“Even the experts don’t quite know what’s going on,” said Paul Volcker, a top economic adviser to US President Barack Obama when speaking to a number of those experts on Friday, while renowned investor George Soros said the world financial system has effectively disintegrated.
Volcker cited not only the lack of understanding of the global financial meltdown but the “shocking” speed with which it had spread across the world.
“One year ago, we would have said things were tough in the United States, but the rest of the world was holding up,” Volcker told a conference featuring Nobel laureates, economists and investors at Columbia University in New York. “The rest of the world has not held up.”
PHOTO: AFP
In fact, the 81-year-old former chairman of the Federal Reserve said, “I don’t remember any time, maybe even the Great Depression, when things went down quite so fast.”
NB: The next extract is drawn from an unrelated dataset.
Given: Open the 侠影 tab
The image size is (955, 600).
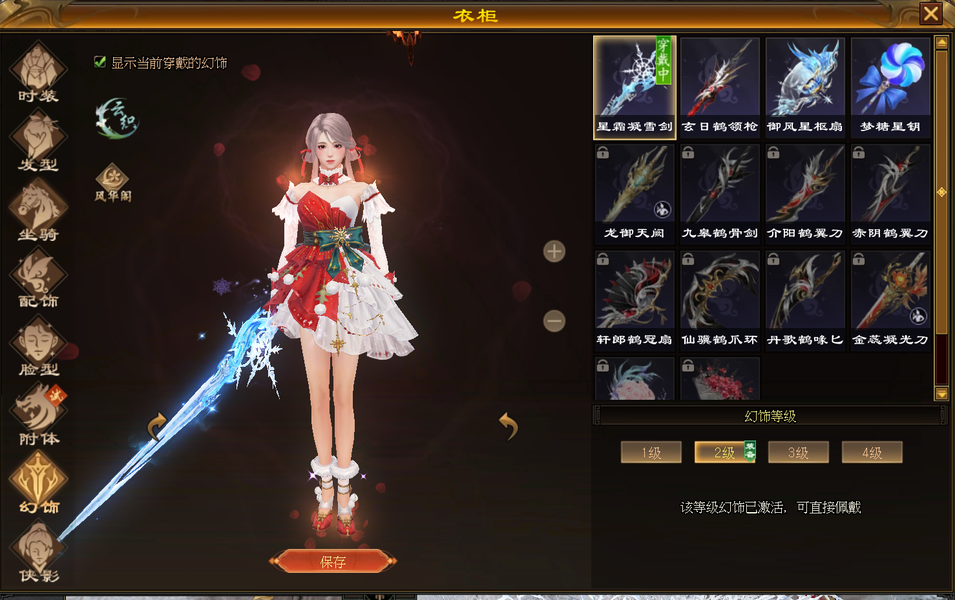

He said industrial production is falling in countries across the globe faster than in the US, one result of the decline caused by the breakdown of unbridled financial markets that operated on a global scale.
“It’s broken down in the face of almost all expectation and prediction,” he said.
Volcker didn’t offer specifics on how long he thinks the recession will last or what will help start a recovery. But he predicted there will be some lasting lessons.
“I don’t believe it will be forgotten ... and we will revert to the kind of financial system we had before the crisis,” he said.
While he assured his audience of his confidence that capitalism will survive, Volcker said stronger regulations are needed to protect the world economy from such future shocks.
And he said he is concerned about the amount of power central banks, treasuries and regulatory agencies have acquired while trying to contain the meltdown.
“It is evident in the United States, and not just in the United States, the central bank is taking on a role that is way beyond what a central bank should be taking,” he said.
Volcker stressed the importance of international cooperation in creating a new regulatory framework, particularly for major banks that operate across national boundaries — the reverse of what’s happened in recent years.
“The more international agreement we have on where we want to get to, the better off we’ll be,” Volcker said.
And while major banks should be more tightly controlled and less able to make the sort of risky bets that led to their current debacle, Volcker said there should also be more oversight of some kind for hedge funds, equity funds and the remaining investment banks.
He scoffed at the notion that those entities must be free to innovate — stating that financial “innovations” like asset backed securities and credit default swaps have brought few benefits. The most important “innovation” in banking for most people in the last 20 or 30 years, he maintained, is the automatic teller machine.
Separately, renowned investor George Soros said on Friday the world financial system has effectively disintegrated, adding that there is yet no prospect of a near-term resolution to the crisis.
Soros said the turbulence is actually more severe than during the Great Depression, comparing the current situation to the demise of the Soviet Union.
He said the bankruptcy of Lehman Brothers in September marked a turning point in the functioning of the market system.
“We witnessed the collapse of the financial system,” Soros said at a Columbia University dinner. “It was placed on life support, and it’s still on life support. There’s no sign that we are anywhere near a bottom.”